Grønland is a rapid transit station on the Oslo Metro's Common Tunnel, serving all six lines. Situated in the Grønland business and residential area, it lies between Jernbanetorget to the west and Tøyen to the east. The station opened on May 22, 1966, with the subway's inauguration, and underwent refurbishments from 1988–92. Peer Qvam was the original architect.

Grønland has relatively low passenger volume compared to other Common Tunnel stations, which is likely due to the largely residential nature of the surrounding area, despite its proximity to the city center. Adjacent to the ticket hall is a small underground shopping center, with more shops available on the surface level. Although there are no direct connections to other modes of public transportation at Grønland station, the central coach station and a tram stop are located within a short walking distance.

The subway schedule suggests Grønland as a transfer point between lines, citing its less crowded platforms compared to neighboring stations. The platform walls feature white tiling, making it one of the system's brightest stations.

■ Given task A: From the passage on Grønland station, write out the stretch from "Grønland has relatively" through "system's brightest stations.".

[A block of data]
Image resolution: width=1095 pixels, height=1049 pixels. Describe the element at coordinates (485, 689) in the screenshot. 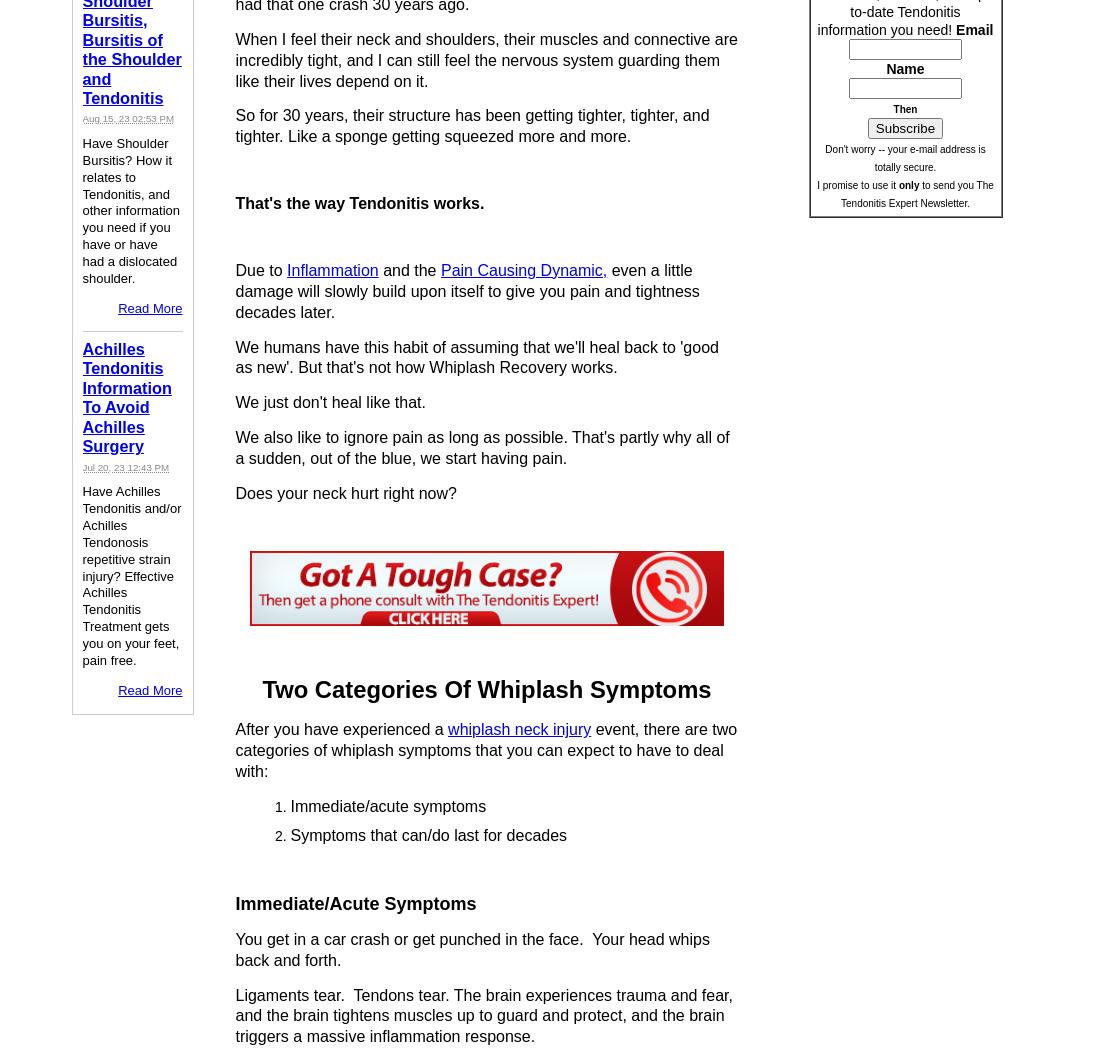

I see `'Two Categories Of Whiplash Symptoms'` at that location.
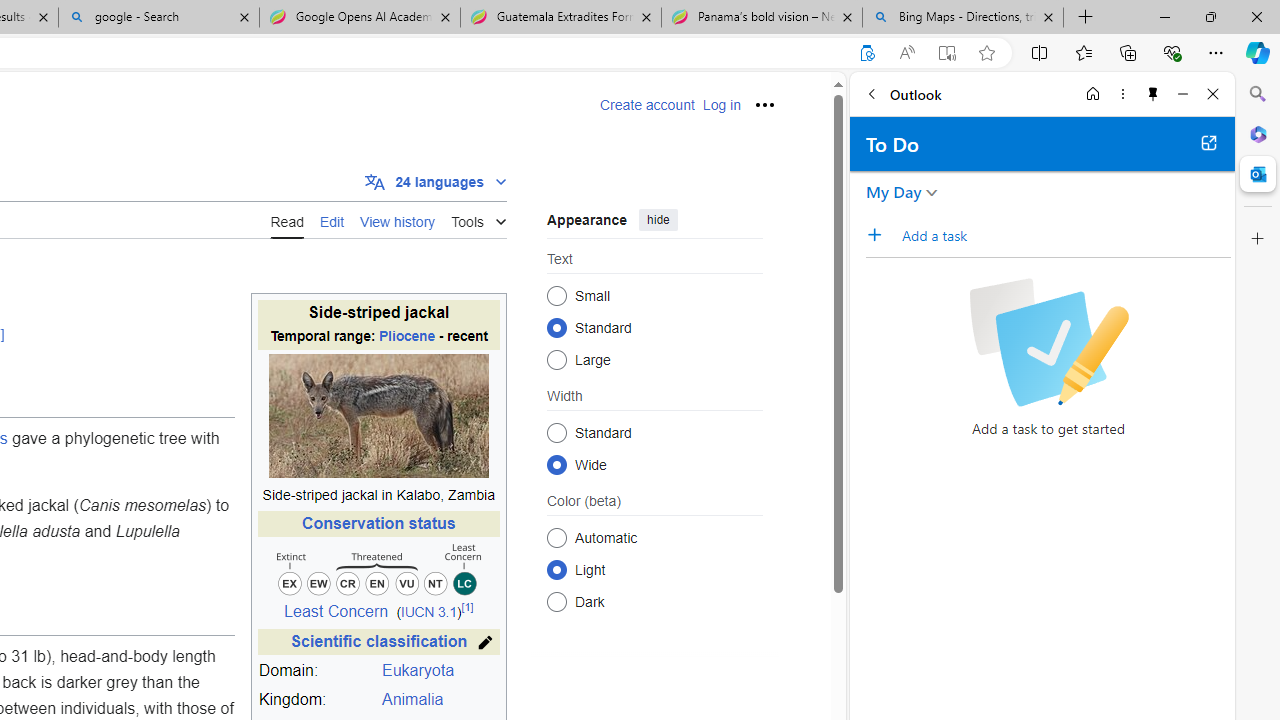  I want to click on 'Pliocene', so click(406, 335).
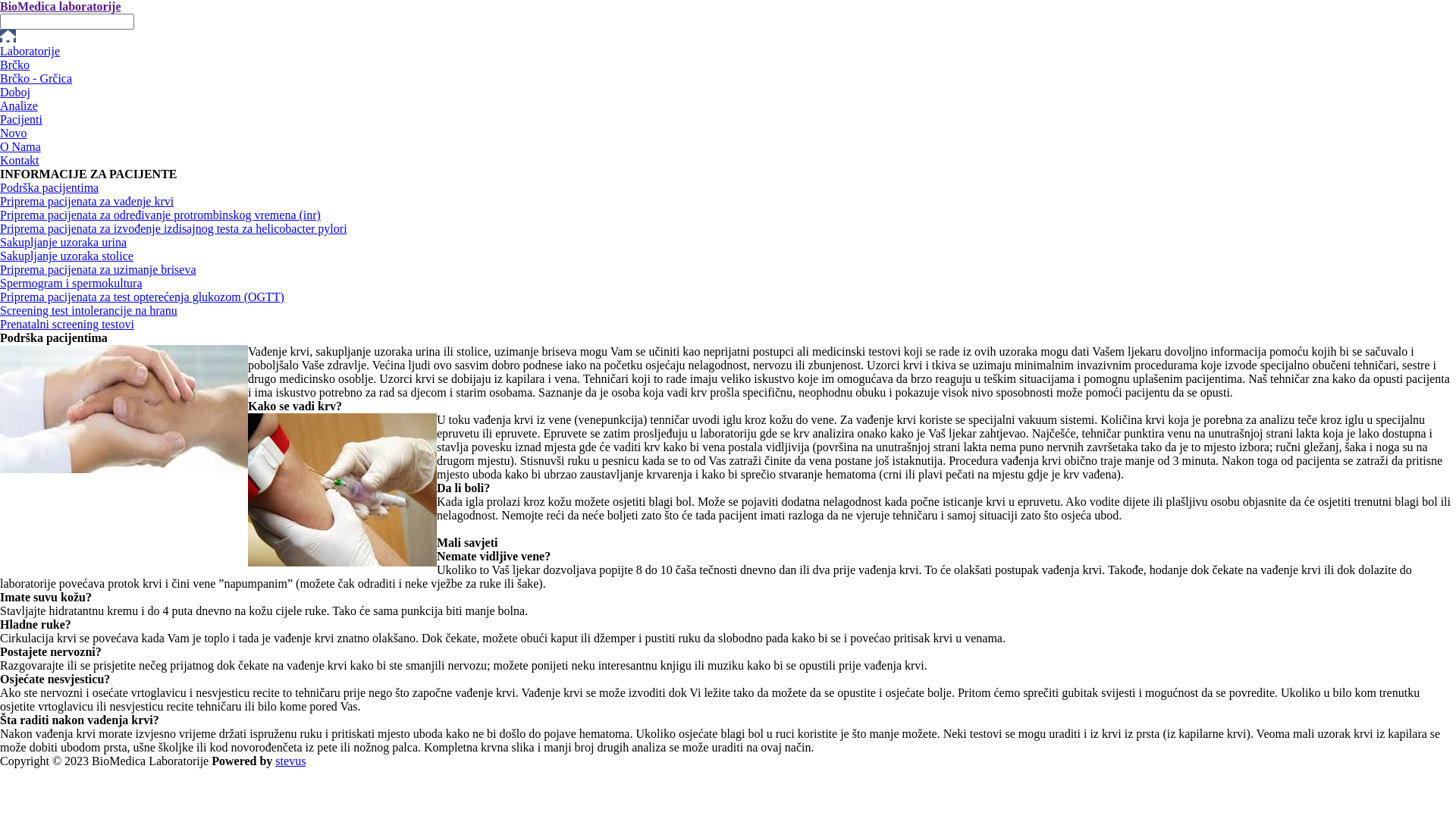  What do you see at coordinates (290, 761) in the screenshot?
I see `'stevus'` at bounding box center [290, 761].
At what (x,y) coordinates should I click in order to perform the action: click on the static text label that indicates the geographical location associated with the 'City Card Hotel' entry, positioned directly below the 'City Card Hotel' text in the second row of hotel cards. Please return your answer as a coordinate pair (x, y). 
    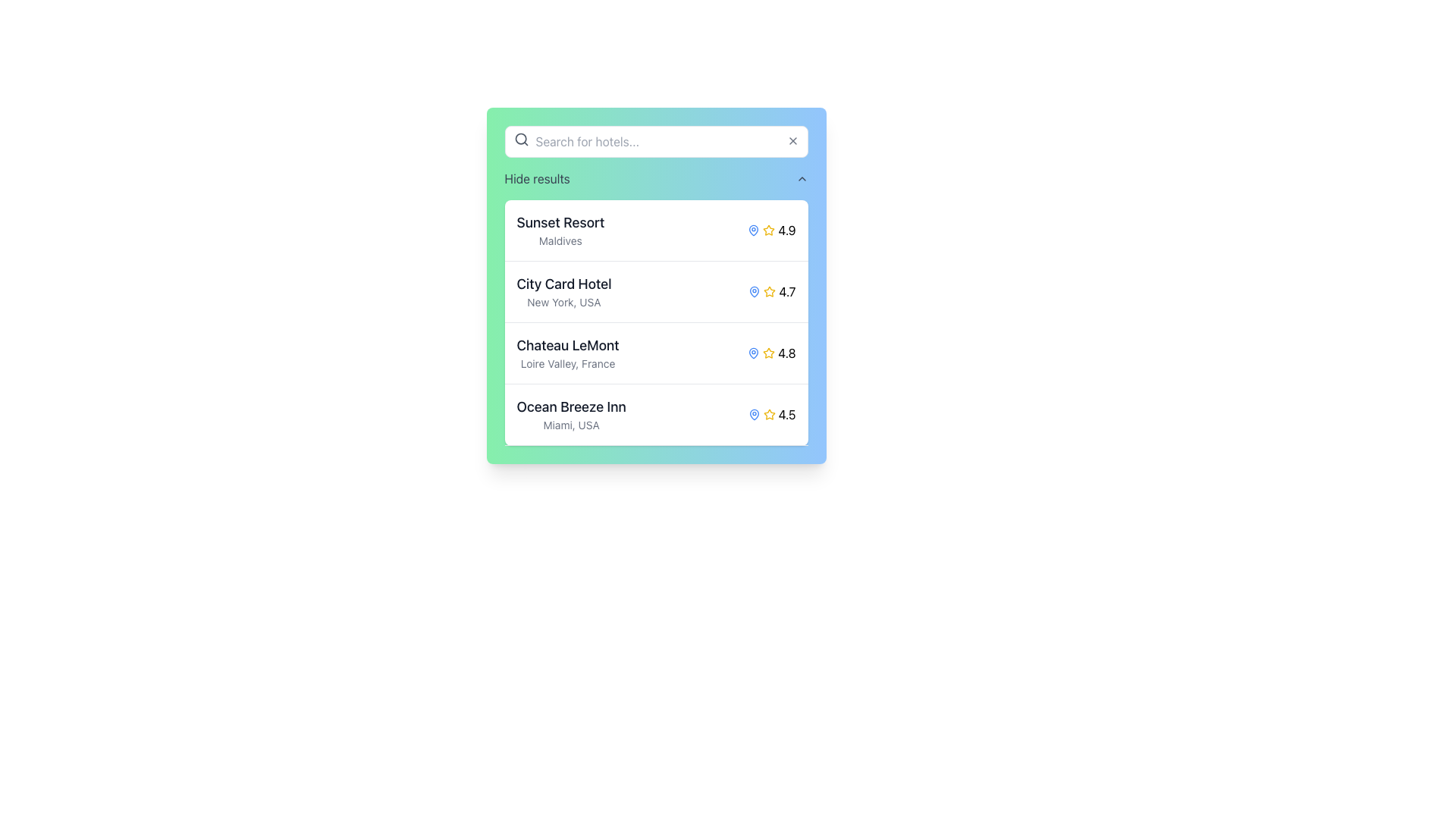
    Looking at the image, I should click on (563, 302).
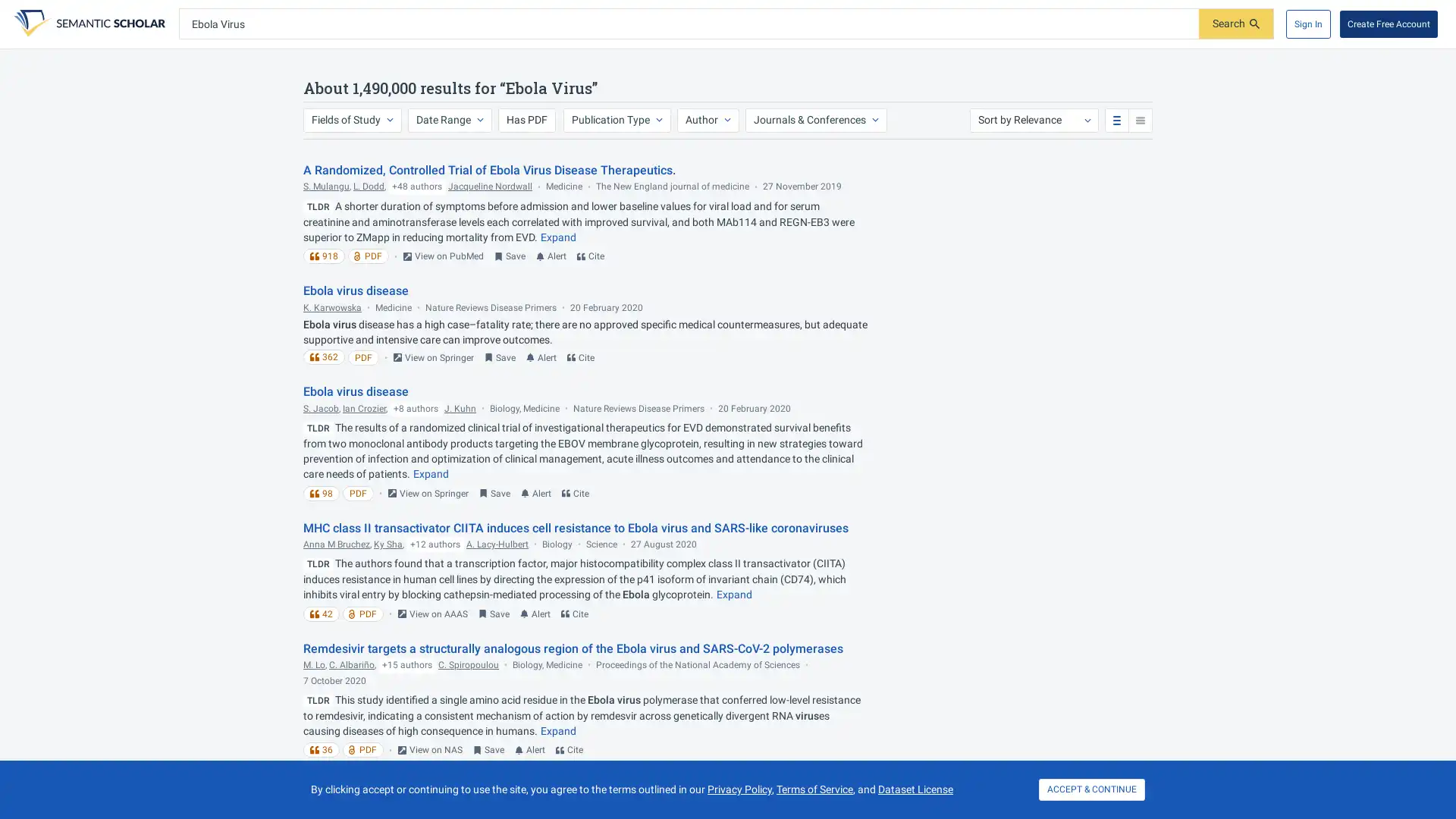  Describe the element at coordinates (706, 119) in the screenshot. I see `Author` at that location.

■ Given task B: Give again the stretch of the listing from its start through the line containing "center [290, 761].", omitting the pictures.

■ Task output A:
Grønland has relatively low passenger volume compared to other Common Tunnel stations, which is likely due to the largely residential nature of the surrounding area, despite its proximity to the city center. Adjacent to the ticket hall is a small underground shopping center, with more shops available on the surface level. Although there are no direct connections to other modes of public transportation at Grønland station, the central coach station and a tram stop are located within a short walking distance.

The subway schedule suggests Grønland as a transfer point between lines, citing its less crowded platforms compared to neighboring stations. The platform walls feature white tiling, making it one of the system's brightest stations.

■ Task output B:
Image resolution: width=1095 pixels, height=1049 pixels. Describe the element at coordinates (485, 689) in the screenshot. 

I see `'Two Categories Of Whiplash Symptoms'` at that location.
  I want to click on 'Pliocene', so click(406, 335).
  What do you see at coordinates (290, 761) in the screenshot?
I see `'stevus'` at bounding box center [290, 761].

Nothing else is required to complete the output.